In effetti qui il pittore rappresenta, secondo le usanze, i segni che ricordano gli episodi delle breve vita della santa così come la racconta un romanzo sacro del IX secolo, il libro della scienza in cui dà prova, durante la persecuzione di Massenzio, smentendo con successo gli argomenti dei cinquanta filosofi di Alessandria, (come ad esempio) gli strumenti del suo martirio e gli angeli che trasporteranno il suo corpo al Sinai. 

Scusate, sono io che non capisco e non riesco a tradurre oppure manca qualcosa? 

Grazie mille a tutti


----------



## matoupaschat

Ciao Marchesa, 
Penso che tu non debba usare il verbo "rappresentare". Io capisco: "Le peintre place les signes (...)durant la persécution...", cioè attribuisce a questi segni il periodo temporale della persecuzione di Massenzio ecc...


----------



## Yulan

Ciao La Marchesa e bonjour cher Matou ! 

Potrebbe essere: "Infatti, come vuole la tradizione, il pittore pone qui i segni (segni distintivi, simboli, emblemi) che ricordano la breve vita della santa [.........] gli strumenti del suo martirio e gli angeli che trasporteranno il suo corpo sul Monte Sinai". 

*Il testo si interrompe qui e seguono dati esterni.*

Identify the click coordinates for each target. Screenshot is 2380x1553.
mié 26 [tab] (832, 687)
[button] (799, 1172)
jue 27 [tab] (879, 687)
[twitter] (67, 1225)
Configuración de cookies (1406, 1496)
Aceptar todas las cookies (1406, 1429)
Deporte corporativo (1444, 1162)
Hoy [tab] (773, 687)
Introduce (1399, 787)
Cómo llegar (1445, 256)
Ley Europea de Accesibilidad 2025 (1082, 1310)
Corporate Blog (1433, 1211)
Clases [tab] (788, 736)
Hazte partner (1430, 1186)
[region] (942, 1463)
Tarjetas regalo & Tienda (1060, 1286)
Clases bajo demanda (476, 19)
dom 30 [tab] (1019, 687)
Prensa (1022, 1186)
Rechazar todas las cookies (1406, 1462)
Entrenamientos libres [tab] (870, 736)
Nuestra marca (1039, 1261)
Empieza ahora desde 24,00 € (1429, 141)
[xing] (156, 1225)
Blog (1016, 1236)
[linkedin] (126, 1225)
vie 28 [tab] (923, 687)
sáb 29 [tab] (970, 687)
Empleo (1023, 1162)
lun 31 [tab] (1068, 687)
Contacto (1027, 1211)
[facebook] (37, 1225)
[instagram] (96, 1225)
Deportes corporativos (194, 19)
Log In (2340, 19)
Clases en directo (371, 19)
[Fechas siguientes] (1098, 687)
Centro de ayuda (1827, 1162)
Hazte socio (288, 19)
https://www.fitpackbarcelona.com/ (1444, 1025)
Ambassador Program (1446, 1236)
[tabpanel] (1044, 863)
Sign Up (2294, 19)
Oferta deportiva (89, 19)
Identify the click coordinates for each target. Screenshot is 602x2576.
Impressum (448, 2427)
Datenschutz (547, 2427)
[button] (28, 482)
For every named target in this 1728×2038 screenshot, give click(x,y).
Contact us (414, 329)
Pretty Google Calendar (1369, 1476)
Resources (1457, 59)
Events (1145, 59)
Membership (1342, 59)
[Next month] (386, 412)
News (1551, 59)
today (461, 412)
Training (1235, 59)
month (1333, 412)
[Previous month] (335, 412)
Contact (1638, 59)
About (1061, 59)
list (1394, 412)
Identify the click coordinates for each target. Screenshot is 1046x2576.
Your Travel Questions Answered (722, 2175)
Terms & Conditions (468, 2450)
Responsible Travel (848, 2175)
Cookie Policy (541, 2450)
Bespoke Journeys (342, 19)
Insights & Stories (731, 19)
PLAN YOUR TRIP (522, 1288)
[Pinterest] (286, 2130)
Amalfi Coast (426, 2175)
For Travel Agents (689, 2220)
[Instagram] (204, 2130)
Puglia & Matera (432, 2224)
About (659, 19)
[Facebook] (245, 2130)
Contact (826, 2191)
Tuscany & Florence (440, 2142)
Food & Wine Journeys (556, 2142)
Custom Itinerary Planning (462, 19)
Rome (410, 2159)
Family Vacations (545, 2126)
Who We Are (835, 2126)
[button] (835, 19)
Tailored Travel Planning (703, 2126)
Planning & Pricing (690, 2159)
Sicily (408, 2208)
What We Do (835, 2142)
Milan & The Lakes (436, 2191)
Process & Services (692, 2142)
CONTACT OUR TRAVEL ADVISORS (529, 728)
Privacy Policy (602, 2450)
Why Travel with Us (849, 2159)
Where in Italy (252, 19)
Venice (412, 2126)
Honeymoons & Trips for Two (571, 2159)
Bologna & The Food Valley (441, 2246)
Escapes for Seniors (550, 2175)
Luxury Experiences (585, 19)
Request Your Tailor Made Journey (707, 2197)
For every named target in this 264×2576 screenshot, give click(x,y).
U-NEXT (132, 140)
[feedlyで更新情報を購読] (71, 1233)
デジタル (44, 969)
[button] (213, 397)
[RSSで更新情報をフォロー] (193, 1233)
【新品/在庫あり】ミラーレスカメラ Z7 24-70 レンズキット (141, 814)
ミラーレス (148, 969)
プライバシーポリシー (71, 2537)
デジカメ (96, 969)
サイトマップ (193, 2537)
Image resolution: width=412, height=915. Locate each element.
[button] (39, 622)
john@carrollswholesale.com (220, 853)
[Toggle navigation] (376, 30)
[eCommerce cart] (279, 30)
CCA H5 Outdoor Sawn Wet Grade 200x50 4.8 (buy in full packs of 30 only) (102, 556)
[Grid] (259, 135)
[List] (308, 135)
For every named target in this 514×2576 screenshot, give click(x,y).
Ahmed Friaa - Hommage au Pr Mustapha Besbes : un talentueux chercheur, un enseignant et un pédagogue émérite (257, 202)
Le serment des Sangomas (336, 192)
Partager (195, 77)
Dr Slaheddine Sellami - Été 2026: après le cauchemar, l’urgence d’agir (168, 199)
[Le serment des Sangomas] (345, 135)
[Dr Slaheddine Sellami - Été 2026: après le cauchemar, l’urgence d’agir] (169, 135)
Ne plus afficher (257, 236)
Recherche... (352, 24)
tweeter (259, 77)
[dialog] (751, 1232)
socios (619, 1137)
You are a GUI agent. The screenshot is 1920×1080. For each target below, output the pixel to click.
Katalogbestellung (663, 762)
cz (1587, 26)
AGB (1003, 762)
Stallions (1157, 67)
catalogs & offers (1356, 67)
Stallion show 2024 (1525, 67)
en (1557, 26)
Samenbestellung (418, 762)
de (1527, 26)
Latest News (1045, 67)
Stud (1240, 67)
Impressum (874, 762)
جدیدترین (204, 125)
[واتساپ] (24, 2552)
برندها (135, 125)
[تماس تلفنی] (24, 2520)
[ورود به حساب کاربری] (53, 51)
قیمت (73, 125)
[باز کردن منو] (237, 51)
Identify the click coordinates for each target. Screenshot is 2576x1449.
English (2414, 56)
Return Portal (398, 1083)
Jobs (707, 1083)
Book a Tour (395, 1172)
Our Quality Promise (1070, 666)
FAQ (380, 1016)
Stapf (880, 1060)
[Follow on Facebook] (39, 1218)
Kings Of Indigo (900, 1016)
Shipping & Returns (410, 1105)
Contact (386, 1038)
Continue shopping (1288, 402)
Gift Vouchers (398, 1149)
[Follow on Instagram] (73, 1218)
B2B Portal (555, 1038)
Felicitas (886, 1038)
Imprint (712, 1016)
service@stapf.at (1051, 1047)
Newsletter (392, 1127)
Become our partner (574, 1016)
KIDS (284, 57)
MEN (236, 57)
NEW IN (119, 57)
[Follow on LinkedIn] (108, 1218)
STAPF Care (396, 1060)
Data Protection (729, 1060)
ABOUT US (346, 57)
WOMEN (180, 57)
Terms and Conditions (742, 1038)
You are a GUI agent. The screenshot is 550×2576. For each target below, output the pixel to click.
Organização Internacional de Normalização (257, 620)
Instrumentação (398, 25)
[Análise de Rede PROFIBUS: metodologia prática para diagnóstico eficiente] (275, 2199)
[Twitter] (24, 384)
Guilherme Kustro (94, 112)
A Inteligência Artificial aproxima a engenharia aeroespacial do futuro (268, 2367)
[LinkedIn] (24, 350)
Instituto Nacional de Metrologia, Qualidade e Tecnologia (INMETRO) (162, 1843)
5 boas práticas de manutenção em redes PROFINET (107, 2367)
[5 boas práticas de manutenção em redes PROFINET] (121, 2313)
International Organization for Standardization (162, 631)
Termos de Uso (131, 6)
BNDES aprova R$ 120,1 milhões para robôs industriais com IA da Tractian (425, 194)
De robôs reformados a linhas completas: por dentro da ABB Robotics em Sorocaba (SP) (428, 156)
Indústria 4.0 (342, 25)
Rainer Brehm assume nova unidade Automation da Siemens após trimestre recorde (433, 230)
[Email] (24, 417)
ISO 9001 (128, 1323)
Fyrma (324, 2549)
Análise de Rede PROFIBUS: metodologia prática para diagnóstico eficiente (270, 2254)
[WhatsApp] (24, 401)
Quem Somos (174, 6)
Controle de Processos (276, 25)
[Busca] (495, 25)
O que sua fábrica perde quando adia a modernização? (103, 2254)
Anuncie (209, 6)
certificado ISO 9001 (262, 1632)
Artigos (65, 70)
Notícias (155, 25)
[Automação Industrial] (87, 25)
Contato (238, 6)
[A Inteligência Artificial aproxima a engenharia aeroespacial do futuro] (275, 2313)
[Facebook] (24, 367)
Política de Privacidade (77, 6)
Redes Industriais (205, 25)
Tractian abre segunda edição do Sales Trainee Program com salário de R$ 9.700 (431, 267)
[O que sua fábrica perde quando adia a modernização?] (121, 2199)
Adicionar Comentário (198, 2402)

Si tratta di Santa Caterina d'Alessandria?


----------



## matoupaschat

Ciao Yulan, biz!
Hai ragione, dimenticavo che si tratta di una pittura.


----------



## Yulan

Grazie mille, Matou, per la conferma ! 
Biz à toi et bonne fin de semaine!


----------



## La Marchesa

Bentrovati ad entrambi!
Va bene come traduzione Yulan. Purtroppo le parole mi hanno mandato in crisi e non ho badato a cogliere il senso  
Grazie ancora


----------